───── Data for the task
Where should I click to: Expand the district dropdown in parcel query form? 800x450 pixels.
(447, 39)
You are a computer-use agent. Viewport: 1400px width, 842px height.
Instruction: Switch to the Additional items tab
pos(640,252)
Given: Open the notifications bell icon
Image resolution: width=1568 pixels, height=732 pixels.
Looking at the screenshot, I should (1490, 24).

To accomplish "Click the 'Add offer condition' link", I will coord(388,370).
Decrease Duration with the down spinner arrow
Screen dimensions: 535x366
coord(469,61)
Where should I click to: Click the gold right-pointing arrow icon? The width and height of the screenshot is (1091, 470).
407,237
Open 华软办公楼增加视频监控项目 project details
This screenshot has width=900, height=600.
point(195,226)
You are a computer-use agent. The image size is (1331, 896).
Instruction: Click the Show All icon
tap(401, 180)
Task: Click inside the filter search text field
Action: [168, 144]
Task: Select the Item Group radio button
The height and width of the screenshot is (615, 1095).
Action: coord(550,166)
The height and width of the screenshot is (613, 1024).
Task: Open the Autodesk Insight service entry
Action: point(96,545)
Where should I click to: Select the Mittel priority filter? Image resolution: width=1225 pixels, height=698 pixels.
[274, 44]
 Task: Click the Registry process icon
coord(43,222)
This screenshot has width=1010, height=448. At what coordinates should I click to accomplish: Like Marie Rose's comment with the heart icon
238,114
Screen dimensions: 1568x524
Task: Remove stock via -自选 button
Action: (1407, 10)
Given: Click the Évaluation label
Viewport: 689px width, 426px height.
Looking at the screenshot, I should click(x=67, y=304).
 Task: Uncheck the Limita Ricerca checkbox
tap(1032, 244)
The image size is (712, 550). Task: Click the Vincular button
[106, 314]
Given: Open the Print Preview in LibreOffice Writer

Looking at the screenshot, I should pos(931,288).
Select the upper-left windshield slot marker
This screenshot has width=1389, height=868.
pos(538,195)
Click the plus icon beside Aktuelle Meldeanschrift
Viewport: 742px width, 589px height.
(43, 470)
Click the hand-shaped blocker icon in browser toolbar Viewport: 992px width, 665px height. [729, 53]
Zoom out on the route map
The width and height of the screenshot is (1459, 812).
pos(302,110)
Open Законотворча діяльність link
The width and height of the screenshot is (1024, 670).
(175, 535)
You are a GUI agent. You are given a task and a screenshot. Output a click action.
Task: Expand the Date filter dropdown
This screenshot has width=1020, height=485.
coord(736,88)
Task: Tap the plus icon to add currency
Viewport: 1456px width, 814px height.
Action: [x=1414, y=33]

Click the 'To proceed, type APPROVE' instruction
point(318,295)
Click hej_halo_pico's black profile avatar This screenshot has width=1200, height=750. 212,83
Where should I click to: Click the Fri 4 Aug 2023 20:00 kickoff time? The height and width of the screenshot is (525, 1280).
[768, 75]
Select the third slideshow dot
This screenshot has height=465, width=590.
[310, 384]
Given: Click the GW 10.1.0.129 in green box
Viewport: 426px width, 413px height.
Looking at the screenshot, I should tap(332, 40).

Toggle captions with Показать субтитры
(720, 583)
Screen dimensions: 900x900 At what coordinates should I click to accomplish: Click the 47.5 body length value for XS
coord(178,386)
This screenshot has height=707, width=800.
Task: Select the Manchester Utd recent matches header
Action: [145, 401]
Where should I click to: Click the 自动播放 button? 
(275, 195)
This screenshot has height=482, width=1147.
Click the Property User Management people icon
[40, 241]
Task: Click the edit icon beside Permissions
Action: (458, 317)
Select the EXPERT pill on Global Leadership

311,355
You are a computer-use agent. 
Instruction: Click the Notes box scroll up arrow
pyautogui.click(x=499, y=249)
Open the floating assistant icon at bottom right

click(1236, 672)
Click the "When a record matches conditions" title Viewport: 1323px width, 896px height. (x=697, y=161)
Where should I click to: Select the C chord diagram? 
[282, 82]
──────────
#### [Exercise]
What this exercise asks for is every line of the data above with the word "plus".

#### [Solution to this problem]
Click the plus icon beside Aktuelle Meldeanschrift
Task: Tap the plus icon to add currency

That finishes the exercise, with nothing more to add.